Deleting large amount of data on Postgresql is expensive. First you need an index on a column to select the expired data, then you actually need to delete the rows which creates a lot of garbage, is heavy and slow.
Creating and deleting a lot of data on PG is a pain because of MVCC and vacuum. One useful trick is to partition data into tables and to truncate/drop entire tables, drop/truncate is instant and reclaims space immediately.
You can do the equivalent by adding a Timestamp column with index on your table and add “where now - timestamp <= TTL”. (Or some computational easier way that doesn’t require math on the query)
TTL on systems like Cassandra is pretty ugly and deleting data is hard as you scale no matter how you do it. I don’t think Postgres would be able to implement a TTL that is magically better than the rest.
Deleting whole partitions is generally useful strategy. It's like the difference between single inserts and batch inserts (often huge performance difference, and much lower IO)
Since you mentioned Cassandra and TTL, I'll mention ClickHouse, very nice TTL options, splitting into smaller partitions and using "ttl_only_drop_parts=1" has prove itself in the production with big data ingestion rates.
Last, but not the least, I almost always prefer Postgres for data storage needs, one can trust it to be safe and fast enough. Only some specific situations warrant other solutions, but it's a long way until that point (if ever), and better not optimize too early.
> Creating and deleting a lot of data on PG is a pain because of MVCC and vacuum. One useful trick is to partition data into tables and to truncate/drop entire tables, drop/truncate is instant and reclaims space immediately.
In this case, the requirement is that user data must only be kept for a certain time and not longer.
If that time is a property of the record create and we're allowed to keep the data with an error of a day, I guess it's easy: We partition the table on a daily basis, and delete any partition that is older than 28 days old. Sometimes, a record will be closer to 29 days old when it's deleted, but we accepted that, and it's easy enough to write queries so that it's unavailable to the application if it's more than exactly 28*24*60*60 seconds old if that's our constraint.
If the requirement is to keep it based on the last of a certain kind of use, we'd need to move it from one partition to another if we need to keep it. For instance, if we can keep data for 28 days after the user last longs in, we can't just drop the partition - unless we've moved the user each day they log in.
If we have that kind of a constraint, where data lifespan is based on properties that change over the lifetime of the data, is partitioning + drop actually a useful approach? The drop will still be instant, I guess, but it's the movement of data over its lifetime that concerns me here.
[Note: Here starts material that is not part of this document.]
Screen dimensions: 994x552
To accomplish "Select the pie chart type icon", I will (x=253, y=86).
You’d probably already have indices by user then. There also other ways to store the data, for example not as a time series of user actions, but as another data structure. It just depends on your requirements and data model.
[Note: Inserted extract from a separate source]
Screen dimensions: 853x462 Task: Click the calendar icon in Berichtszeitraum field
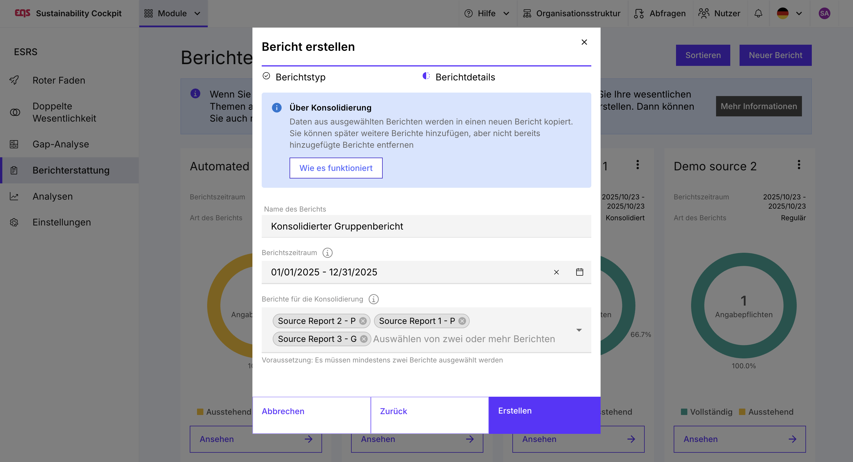[579, 272]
The gist of the original article is asking whether you could reduce tech stack complexity and use a single set of technologies for more use cases, allowing to understand the tool you are using better.
Also, note that a traditional database may or may not be the right tool for the job - there are different storage/behavior needs for writing lots of data, processing lots of data and serving the results.
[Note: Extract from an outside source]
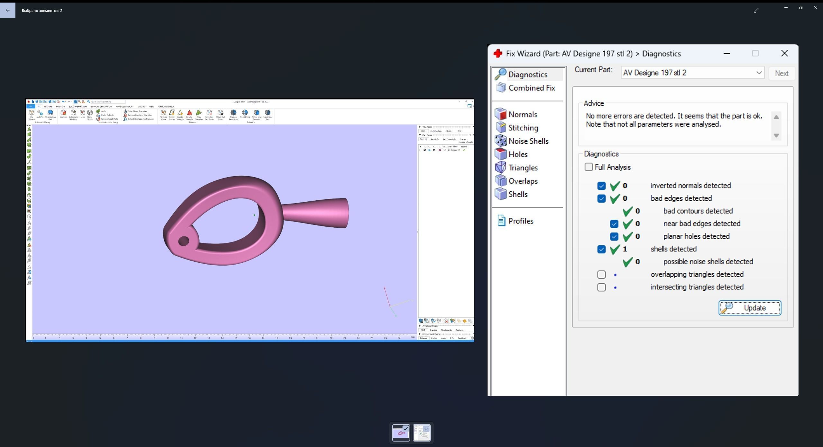823x447 pixels.
Task: Open the Normals page in Fix Wizard
Action: coord(522,114)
> You’d probably already have indices by user then.
Do you mean "you'd probably already have indices by user then, so you won't be able to take advantage of quick drops"?
> There also other ways to store the data, for example not as a time series of user actions, but as another data structure. It just depends on your requirements and data model.
I suppose I want to be a bit more specific. Till now, if I wanted to deal with this issue, I would just have used a cron job and some indexes and taken on the load. But what is an example of a nice way of dealing with this? You get to make up plausible requirements and data model details, perhaps drawing on particular requirements you had when you faced a similar issue.
> The gist of the original article is asking whether you could reduce tech stack complexity and use a single set of technologies for more use cases, allowing to understand the tool you are using better.
The legitimacy of a question in a free-form conversation doesn't depend on the original inspiration, several iterations ago. But even if it did, the question is here is exactly about understanding the tools better and whether we can use one tool instead of two, so by your summary it's perfectly on topic.
> Also, note that a traditional database may or may not be the right tool for the job - there are different storage/behavior needs for writing lots of data, processing lots of data and serving the results.
The subquestion here is precisely if we can get away with just using Postgres for data with mandatory lifespan requirements that vary over the lifetime of the data.
Extra tools come at a cost - that is the presumption of this article and the thread it has spawned.
If we have to use Postgres, we need to assess the cost of doing this in Postgres before we can decide whether or not to pay the cost of other tools. Waving in the general direction of other tools isn't helpful; it probably takes as much work to enumerate candidates as it does to calculate the cost of doing it in Postgres.
Sure, there are different design patterns for different data sizes. This also adds querying complexity, so just depends on what’s needed.
Also, most applications have peak and low periods of load that are predictable (e.g. users concentrated in a given set of time zones) which make for good times to run otherwise disrupting functions, etc.
Creating and deleting a lot of data on PG is a pain because of MVCC and vacuum. One useful trick is to partition data into tables and to truncate/drop entire tables, drop/truncate is instant and reclaims space immediately.